Le caratteristiche della scarpa
La scarpa si contraddistingue per motivi geometrici che ricordano le montagne. I due brand si amalgamano a tal punto da sposare insieme le due identità estetiche; da una parte la V di VEJA e dall’altra la É di Études, con un tocco di blu – tratto distintivo dell’ultimo brand. La suola è stabile e solida grazie ai ramponi multi direzionali e alla Rock-Plate, pensata per proteggere dai sassi più appuntiti nei sentieri di montagna. La scarpa è prodotta in Brazile. Nello specifico, l’intersuola e la suola sono costituite da materie prime sostenibili quali la canna da zucchero e gomma dell’Amazzonia. C’è anche la tomaia in Trek-Shell, il nuovo materiale tecnico di VEJA, composto al 100% da poliestere riciclato water-resistant. Mentre il tessuto è trattato con un idrorepellente PFC-free.

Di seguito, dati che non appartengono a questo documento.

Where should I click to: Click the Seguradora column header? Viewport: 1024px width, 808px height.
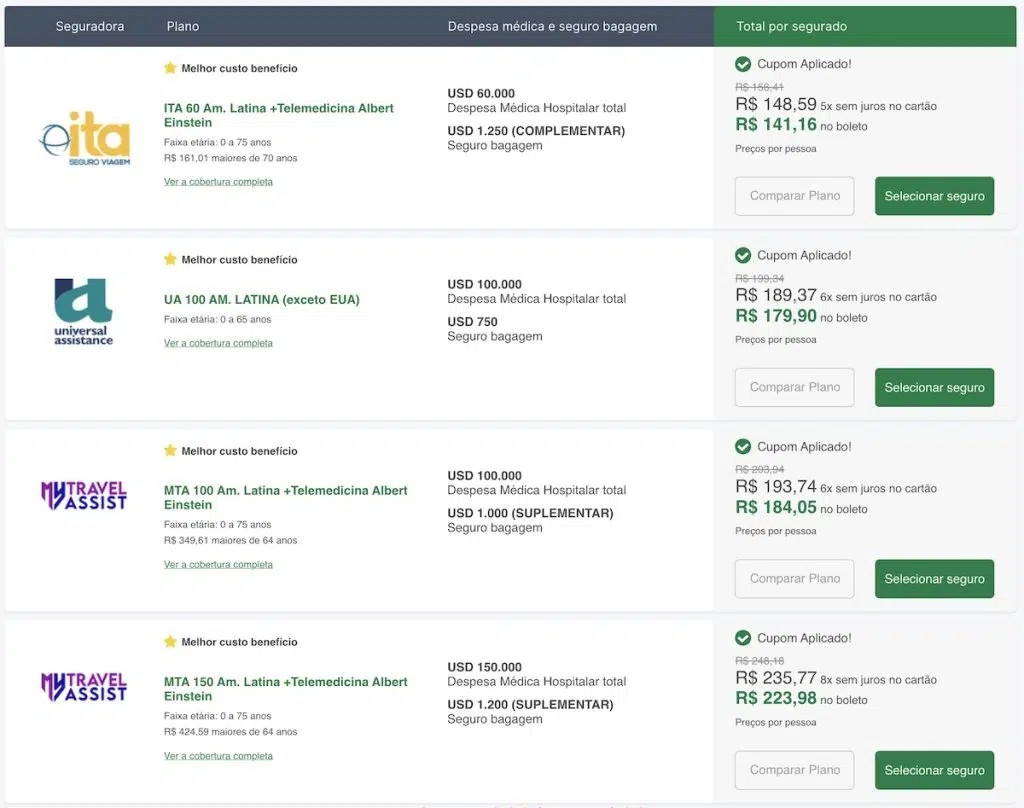click(90, 26)

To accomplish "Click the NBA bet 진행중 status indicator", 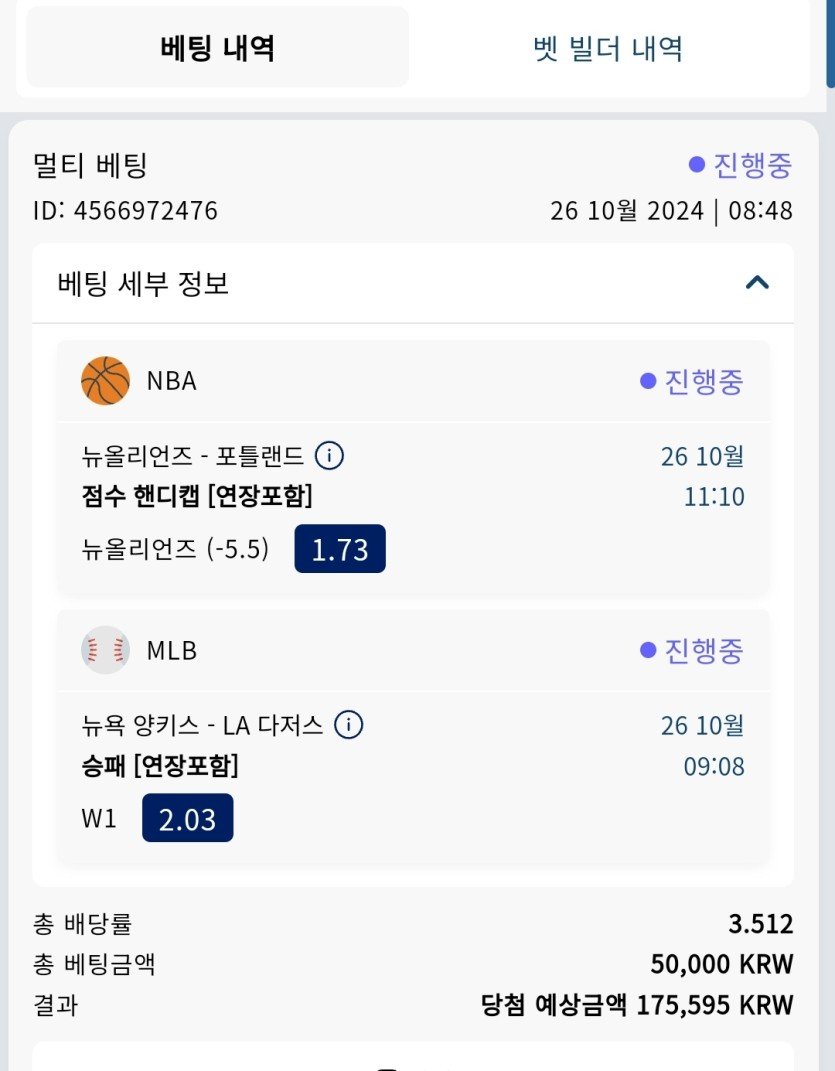I will pyautogui.click(x=692, y=381).
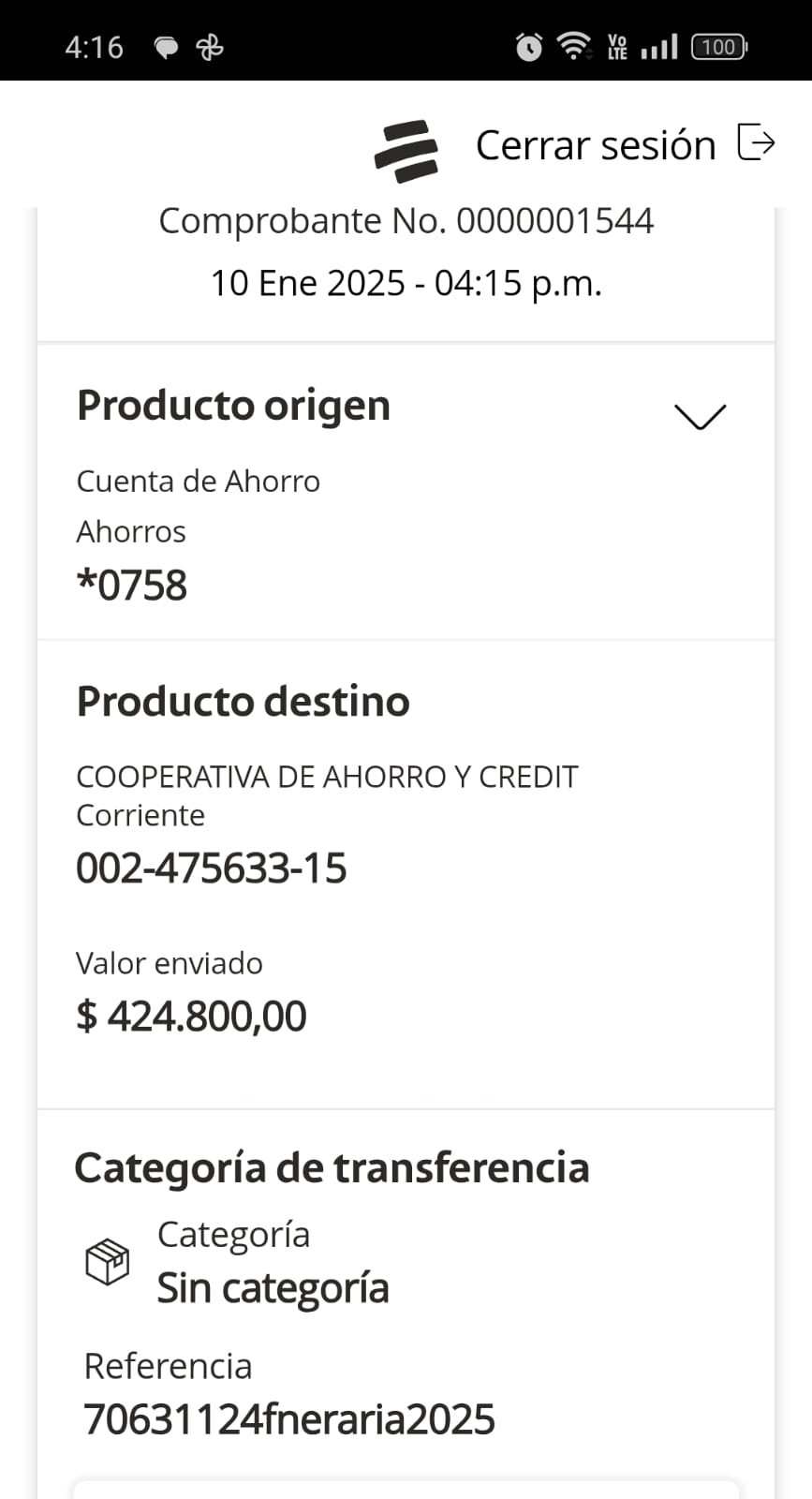The width and height of the screenshot is (812, 1499).
Task: Tap the Bancolombia logo in header
Action: click(406, 150)
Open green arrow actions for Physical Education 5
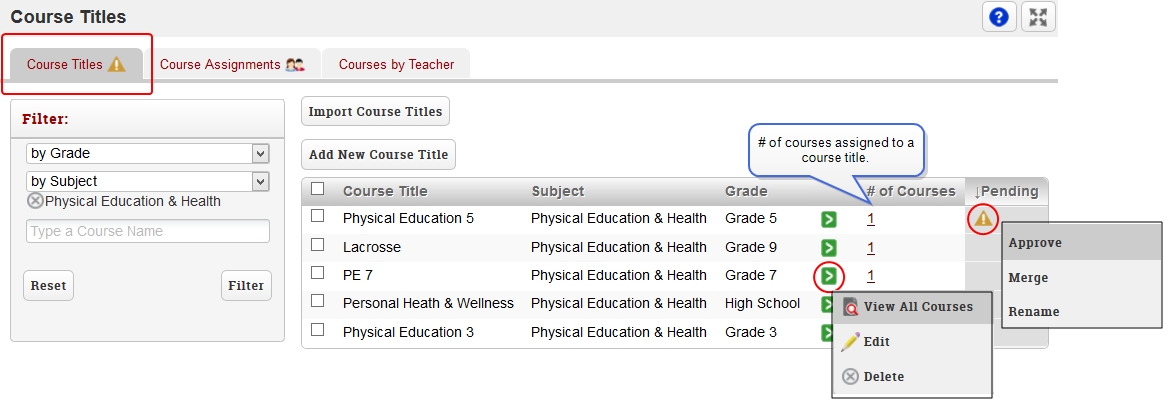Image resolution: width=1172 pixels, height=408 pixels. [x=828, y=219]
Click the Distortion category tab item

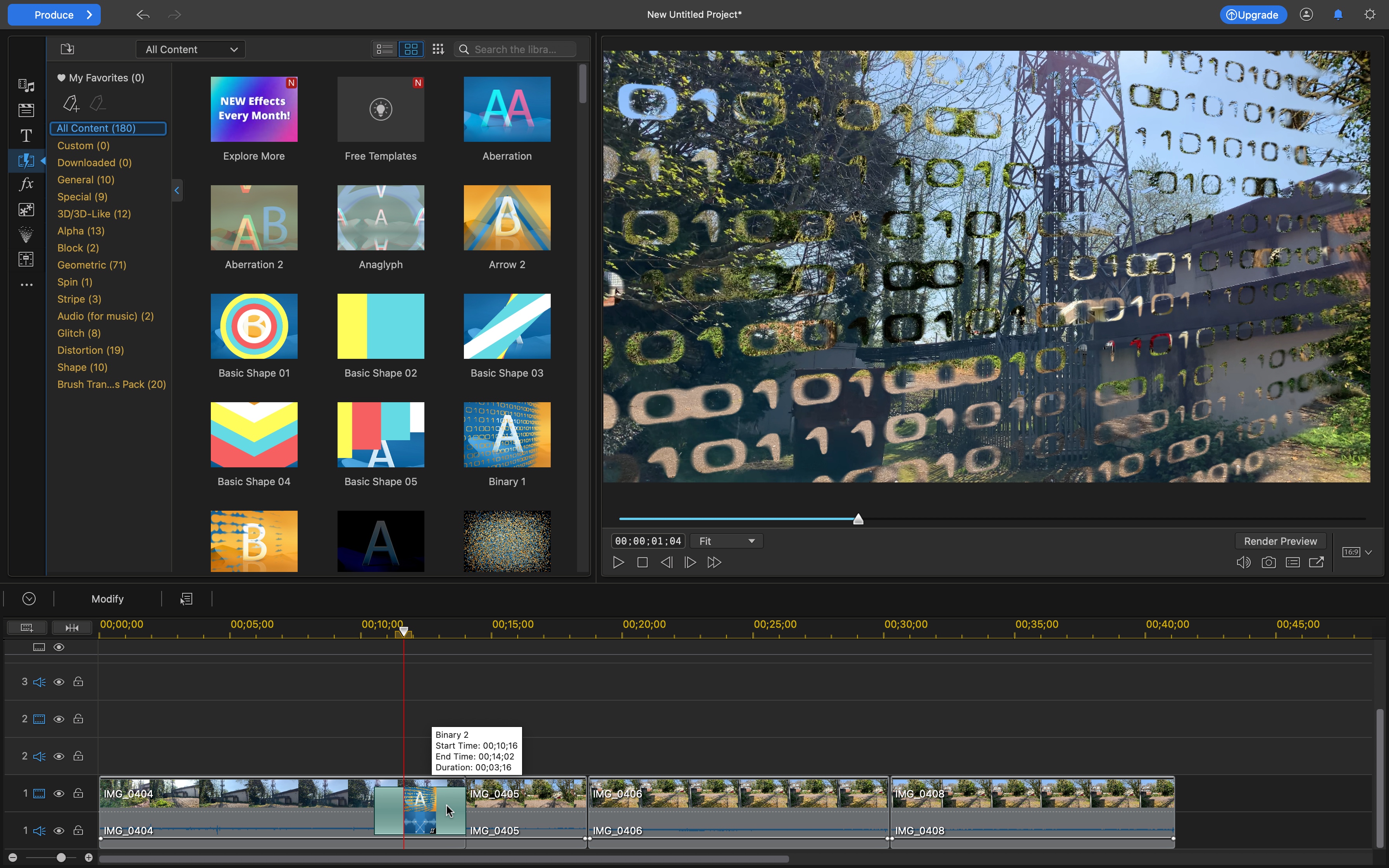coord(89,350)
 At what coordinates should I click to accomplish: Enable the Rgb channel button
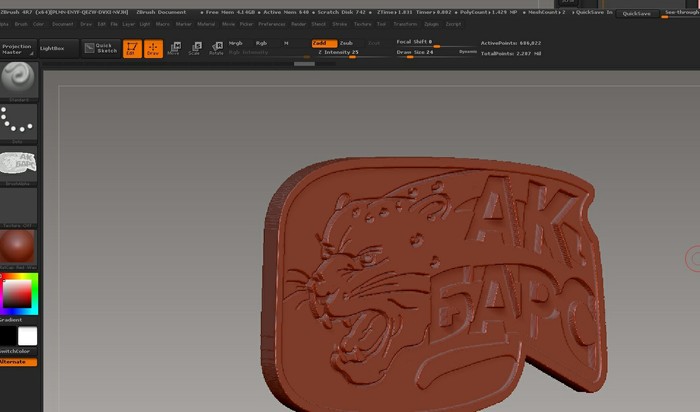(261, 43)
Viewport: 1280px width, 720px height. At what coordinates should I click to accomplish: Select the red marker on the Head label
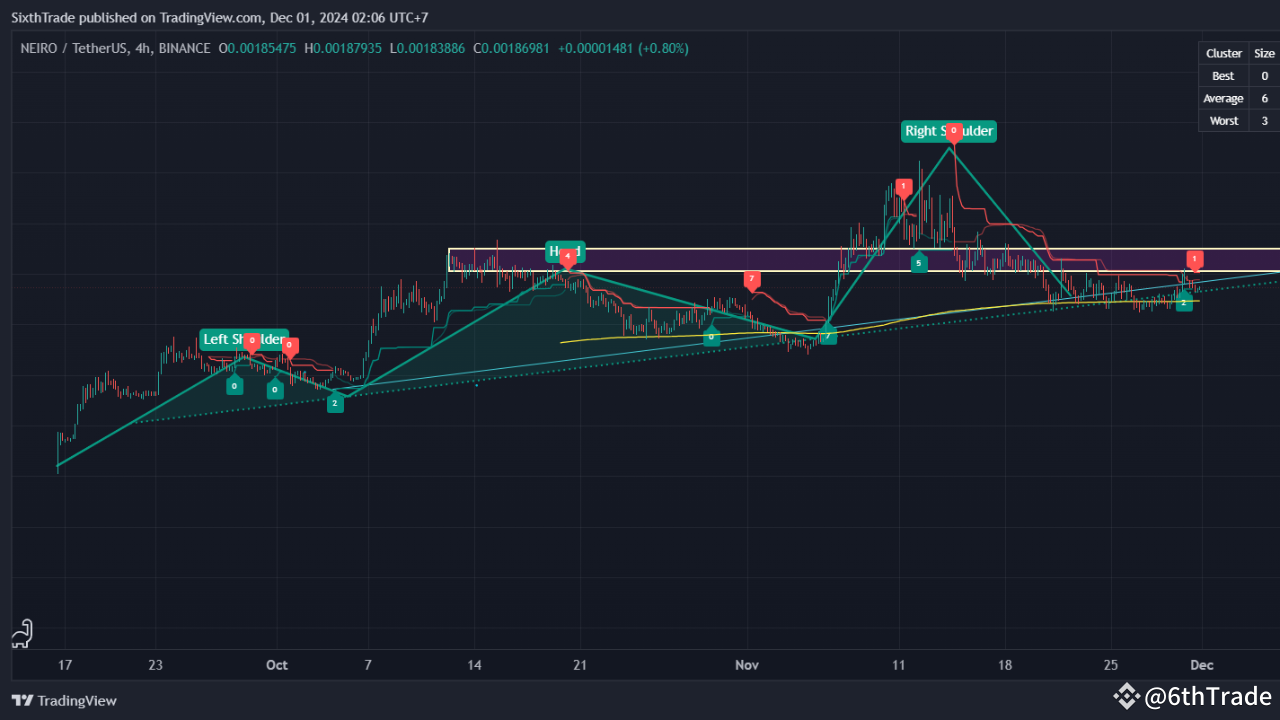567,256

La visual campaign – scattata da Thomas Rousset nella location parigina di Tour Montparnasse – mette in chiaro il doppio utilizzo della scarpa. Sia da montagna, da utilizzare in sentieri più ardui, che per la vita di tutti i giorni. Un climber – confinato in ufficio – può arrampicarsi in un momento di giocosa follia alla scrivania, uno scenario divertente che ci ricorda gli scatti di Isabelle Wenzel di cui abbiamo già parlato qui.